Protein kinase Cδ stimulates proteasome-dependent degradation of C/EBPα during apoptosis induction of leukemic cells

Background: The precise regulation and maintenance of balance between cell proliferation, differentiation and death in metazoan are critical for tissue homeostasis. CCAAT/enhancer-binding protein alpha (C/EBPa) has been implicated as a key regulator of differentiation and proliferation in various cell types. Here we investigated the potential dynamic change and role of C/EBPa protein during apoptosis induction. Methodology/Principal Findings: Upon onset of apoptosis induced by various kinds of inducers such as NSC606985, etoposide and others, C/EBPa expression presented a profound down-regulation in leukemic cell lines and primary cells via induction of protein degradation and inhibition of transcription, as assessed respectively by cycloheximide inhibition test, real-time quantitative RT-PCR and luciferase reporter assay. Applying chemical inhibition, forced expression of dominant negative mutant and catalytic fragment (CF) of protein kinase Cdelta (PKCd), which was proteolytically activated during apoptosis induction tested, we showed that the active PKCd protein contributed to the increased degradation of C/EBPa protein.

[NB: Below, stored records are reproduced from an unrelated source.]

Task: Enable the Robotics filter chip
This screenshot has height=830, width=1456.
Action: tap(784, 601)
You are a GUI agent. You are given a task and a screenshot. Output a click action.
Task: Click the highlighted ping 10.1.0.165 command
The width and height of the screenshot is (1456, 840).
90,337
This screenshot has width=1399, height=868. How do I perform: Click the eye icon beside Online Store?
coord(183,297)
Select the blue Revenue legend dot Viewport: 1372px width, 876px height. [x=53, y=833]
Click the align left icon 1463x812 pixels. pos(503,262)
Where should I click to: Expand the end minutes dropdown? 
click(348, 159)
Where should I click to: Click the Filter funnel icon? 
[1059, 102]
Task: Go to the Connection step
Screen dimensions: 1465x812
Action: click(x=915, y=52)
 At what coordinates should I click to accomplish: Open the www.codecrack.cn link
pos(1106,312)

Three specific proteasome inhibitors antagonized C/EBPa degradation during apoptosis induction. More importantly, ectopic expression of PKCd-CF stimulated the ubiquitination of C/EBPa protein, while the chemical inhibition of PKCd action significantly inhibited the enhanced ubiquitination of C/EBPa protein under NSC606985 treatment. Additionally, silencing of C/EBPa expression by small interfering RNAs enhanced, while inducible expression of C/EBPa inhibited NSC606985/etoposide-induced apoptosis in leukemic cells. Conclusions/Significance: These observations indicate that the activation of PKCd upon apoptosis results in the increased proteasome-dependent degradation of C/EBPa, which partially contributes to PKCd-mediated apoptosis.